▶ [Work required]:
Repeat the records. Each line must match exactly.

· · · ·

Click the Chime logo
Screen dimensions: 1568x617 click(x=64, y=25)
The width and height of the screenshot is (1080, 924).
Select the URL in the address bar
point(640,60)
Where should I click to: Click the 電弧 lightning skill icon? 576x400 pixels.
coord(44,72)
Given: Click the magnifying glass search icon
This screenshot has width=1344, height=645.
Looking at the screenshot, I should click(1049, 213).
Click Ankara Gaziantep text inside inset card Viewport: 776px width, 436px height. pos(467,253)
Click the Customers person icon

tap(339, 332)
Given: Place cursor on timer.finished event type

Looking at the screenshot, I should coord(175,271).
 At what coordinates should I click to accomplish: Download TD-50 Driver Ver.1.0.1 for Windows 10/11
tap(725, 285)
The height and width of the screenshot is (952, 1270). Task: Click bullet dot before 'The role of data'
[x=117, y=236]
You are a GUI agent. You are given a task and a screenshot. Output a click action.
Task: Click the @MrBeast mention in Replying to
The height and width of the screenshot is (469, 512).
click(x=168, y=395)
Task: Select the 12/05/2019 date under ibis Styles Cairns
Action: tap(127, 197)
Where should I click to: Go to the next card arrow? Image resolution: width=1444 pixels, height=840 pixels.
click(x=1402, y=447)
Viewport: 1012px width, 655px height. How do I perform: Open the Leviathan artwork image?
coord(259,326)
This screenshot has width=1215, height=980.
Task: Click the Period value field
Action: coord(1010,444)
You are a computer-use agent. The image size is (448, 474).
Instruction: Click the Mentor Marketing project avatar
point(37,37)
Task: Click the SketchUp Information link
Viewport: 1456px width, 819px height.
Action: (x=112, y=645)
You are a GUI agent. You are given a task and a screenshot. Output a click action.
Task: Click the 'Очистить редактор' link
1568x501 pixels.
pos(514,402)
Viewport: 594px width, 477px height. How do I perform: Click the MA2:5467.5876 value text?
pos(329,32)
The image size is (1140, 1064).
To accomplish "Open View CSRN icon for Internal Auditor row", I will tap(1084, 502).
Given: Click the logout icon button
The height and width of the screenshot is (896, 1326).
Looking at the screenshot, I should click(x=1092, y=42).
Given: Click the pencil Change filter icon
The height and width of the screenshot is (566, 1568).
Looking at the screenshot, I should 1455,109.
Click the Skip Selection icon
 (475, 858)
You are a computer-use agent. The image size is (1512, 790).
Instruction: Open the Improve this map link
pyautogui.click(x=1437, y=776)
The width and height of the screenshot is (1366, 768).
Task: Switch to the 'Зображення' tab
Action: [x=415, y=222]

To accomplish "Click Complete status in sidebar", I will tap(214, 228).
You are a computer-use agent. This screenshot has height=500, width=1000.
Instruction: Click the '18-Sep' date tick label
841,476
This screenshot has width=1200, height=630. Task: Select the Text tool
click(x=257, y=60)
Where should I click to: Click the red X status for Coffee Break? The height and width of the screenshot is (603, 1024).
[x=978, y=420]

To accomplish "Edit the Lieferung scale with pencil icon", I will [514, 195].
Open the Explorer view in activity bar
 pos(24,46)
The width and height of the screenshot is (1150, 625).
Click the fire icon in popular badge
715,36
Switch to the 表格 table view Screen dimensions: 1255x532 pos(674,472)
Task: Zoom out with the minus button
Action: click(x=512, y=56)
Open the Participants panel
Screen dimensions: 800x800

· · · ·

▶ [Output of the task]:
Click the Chime logo
Screen dimensions: 1568x617 click(x=64, y=25)
The width and height of the screenshot is (1080, 924).
Select the URL in the address bar
point(640,60)
Where should I click to: Click the 電弧 lightning skill icon? 576x400 pixels.
coord(44,72)
Given: Click the magnifying glass search icon
This screenshot has width=1344, height=645.
Looking at the screenshot, I should click(1049, 213).
Click Ankara Gaziantep text inside inset card Viewport: 776px width, 436px height. pos(467,253)
Click the Customers person icon

tap(339, 332)
Given: Place cursor on timer.finished event type

Looking at the screenshot, I should coord(175,271).
 At what coordinates should I click to accomplish: Download TD-50 Driver Ver.1.0.1 for Windows 10/11
tap(725, 285)
The height and width of the screenshot is (952, 1270). Task: Click bullet dot before 'The role of data'
[x=117, y=236]
You are a GUI agent. You are given a task and a screenshot. Output a click action.
Task: Click the @MrBeast mention in Replying to
The height and width of the screenshot is (469, 512).
click(x=168, y=395)
Task: Select the 12/05/2019 date under ibis Styles Cairns
Action: tap(127, 197)
Where should I click to: Go to the next card arrow? Image resolution: width=1444 pixels, height=840 pixels.
click(x=1402, y=447)
Viewport: 1012px width, 655px height. How do I perform: Open the Leviathan artwork image?
coord(259,326)
This screenshot has width=1215, height=980.
Task: Click the Period value field
Action: coord(1010,444)
You are a computer-use agent. The image size is (448, 474).
Instruction: Click the Mentor Marketing project avatar
point(37,37)
Task: Click the SketchUp Information link
Viewport: 1456px width, 819px height.
Action: (x=112, y=645)
You are a GUI agent. You are given a task and a screenshot. Output a click action.
Task: Click the 'Очистить редактор' link
1568x501 pixels.
pos(514,402)
Viewport: 594px width, 477px height. How do I perform: Click the MA2:5467.5876 value text?
pos(329,32)
The image size is (1140, 1064).
To accomplish "Open View CSRN icon for Internal Auditor row", I will tap(1084, 502).
Given: Click the logout icon button
The height and width of the screenshot is (896, 1326).
Looking at the screenshot, I should click(x=1092, y=42).
Given: Click the pencil Change filter icon
The height and width of the screenshot is (566, 1568).
Looking at the screenshot, I should 1455,109.
Click the Skip Selection icon
 (475, 858)
You are a computer-use agent. The image size is (1512, 790).
Instruction: Open the Improve this map link
pyautogui.click(x=1437, y=776)
The width and height of the screenshot is (1366, 768).
Task: Switch to the 'Зображення' tab
Action: [x=415, y=222]

To accomplish "Click Complete status in sidebar", I will tap(214, 228).
You are a computer-use agent. This screenshot has height=500, width=1000.
Instruction: Click the '18-Sep' date tick label
841,476
This screenshot has width=1200, height=630. Task: Select the Text tool
click(x=257, y=60)
Where should I click to: Click the red X status for Coffee Break? The height and width of the screenshot is (603, 1024).
[x=978, y=420]

To accomplish "Edit the Lieferung scale with pencil icon", I will [514, 195].
Open the Explorer view in activity bar
 pos(24,46)
The width and height of the screenshot is (1150, 625).
Click the fire icon in popular badge
715,36
Switch to the 表格 table view Screen dimensions: 1255x532 pos(674,472)
Task: Zoom out with the minus button
Action: click(x=512, y=56)
Open the Participants panel
Screen dimensions: 800x800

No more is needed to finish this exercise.